If you connect your PC directly and it obtains a global IP address, then "port forwarding" is simply unnecessary. (The computer can already be reached directly!)
On the other hand, if you don't have a global IP address, then connecting an additional router on top wouldn't help at all, as port forwarding is only useful if the router itself can be reached.
So, given that, is the 141.72.236.77 address actually yours (i.e. can you see it in ipconfig
), or is it simply the whole building's external IP address?
Second: You've only posted a screenshot of the "No-IP" dynamic update client. It has nothing at all to do with VNC or RDP. "No-IP" only gives you a domain name for your IP address, but doesn't set up any connection in any direction.
So first you should try to set up the actual RDP connection to your IP address (and it won't use port 80), without such distractions as dynamic DNS.
Finally: Firewalls know which direction packets travel in. It's trivial to block incoming TCP connection attempts, while still allowing outgoing connections, and many LANs actually do that to avoid students from running their own servers without approval.
Likewise, TCP ports only make sense in a specific direction. If you can make outgoing TCP connections to port 80 (yourPC:12345 → webserver:80), that's different from receiving incoming connections to the same port (yourPC:80 ← client:34567).

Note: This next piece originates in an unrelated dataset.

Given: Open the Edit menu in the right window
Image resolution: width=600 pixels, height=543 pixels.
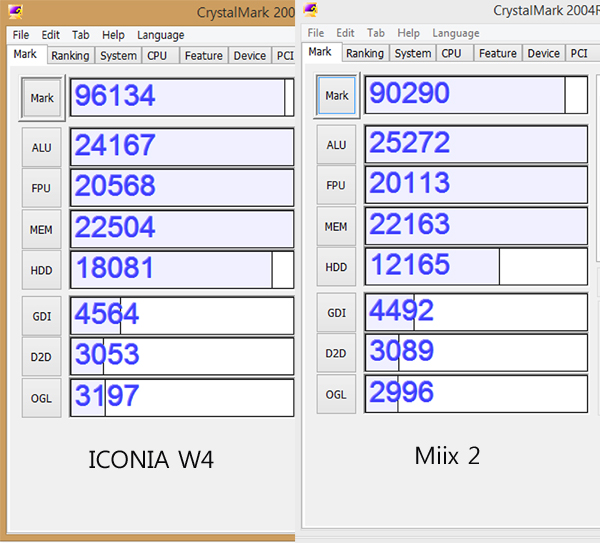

So you should perhaps contact the IT administrator, and somehow answer the following:
Does the network's policy allow connecting from outside?
Does your computer have a global IP address?
Does the building's firewall allow incoming connections? (Likely not.)
Specifically, are RDP connections to port 3389 allowed? (Historically, RDP was the target of many worm attacks, so it could be that stuff like game servers are allowed, but RDP is blocked anyway.)